As spring wore into summer, the trend inexplicably held. Spending growth on outpatient services, known as Part B, fell sharply.

“We thought, ‘Wow, what’s happening?’ ” Foster recalled in an interview. “Part B cost growth has slowed down so much, we’re seeing virtually the lowest rates ever.”

Budget analysts treat the news as a temporary aberration that is unlikely to brighten a bleak outlook dominated by this fact: An average of 10,000 baby boomers will turn 65 every day for the next 20 years, eventually doubling the program’s enrollment. Annual Medicare spending is projected to reach nearly $1 trillion by 2021, approaching a fifth of all federal outlays. If per-person costs return to the usual rate of growth — and history suggests they will — the program will rapidly become the biggest driver of the national debt.

But the drop serves to highlight an often-overlooked truth: Medicare spending per person is rising more slowly than spending in the private health sector. And, because of the cuts that were part of last year’s Affordable Care Act, it is expected to mirror overall growth in the economy for much of the next decade, staying well below targets set by Congress.

“Medicare is not out of control,” said Robert Berenson, vice chairman of the congressionally appointed Medicare Payment Advisory Commission, which studies the program’s finances. “This bloated and inefficient program is not bloated and inefficient.”

Instead, the immediate and inescapable problem is a demographic one: the enormous wave of baby boomers who started enrolling this year.
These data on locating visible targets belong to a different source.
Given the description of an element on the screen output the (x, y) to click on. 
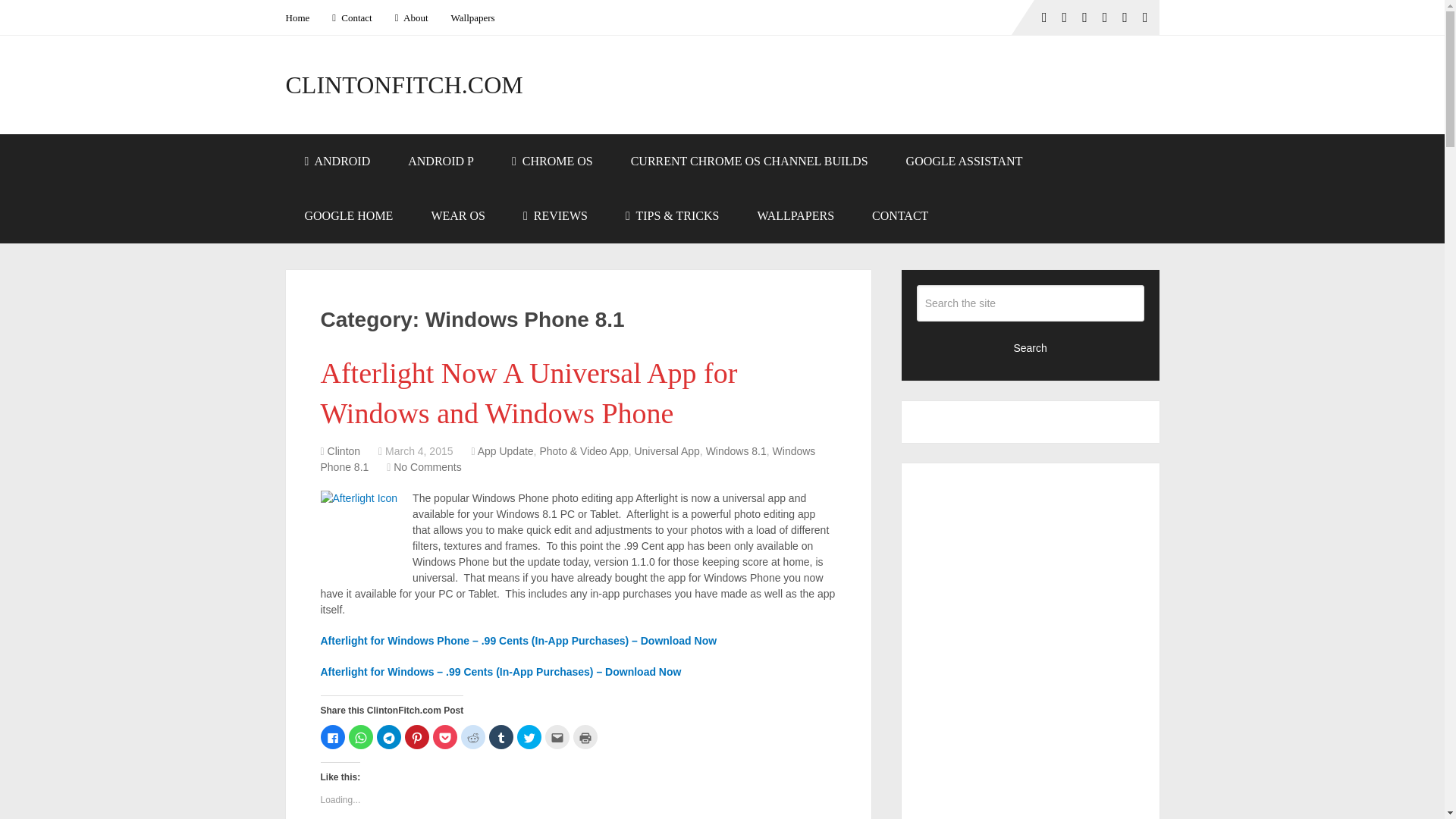
WALLPAPERS (795, 216)
View all posts in Windows Phone 8.1 (567, 459)
Afterlight for Windows Phone (518, 640)
Home (302, 17)
CLINTONFITCH.COM (403, 84)
Afterlight Now A Universal App for Windows and Windows Phone (528, 393)
Click to share on Facebook (331, 736)
CURRENT CHROME OS CHANNEL BUILDS (748, 161)
ANDROID (336, 161)
View all posts in Windows 8.1 (736, 451)
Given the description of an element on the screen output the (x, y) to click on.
That concern suggests different solutions, experts say, from those needed to cope with runaway costs.

The politically charged debate over Medicare tends to proceed, however, as though the solution lies entirely in squeezing more savings out of the program, a goal that budget experts say will be difficult to reach. Not only are the proposed remedies largely untested, but there is a fundamental ideological divide over which ones to pursue.

President Obama and congressional Republicans agree that reining in Medicare is critical to reducing deficit spending and, therefore, the government’s need to borrow. But most Republicans say the Affordable Care Act won’t work and have vowed to repeal it. Many favor ending Medicare as an open-ended benefit and limiting spending for each beneficiary. Private insurance companies would compete with traditional Medicare, with the hope that vying for clients would push down costs, as some say has happened in the Medicare prescription drug program.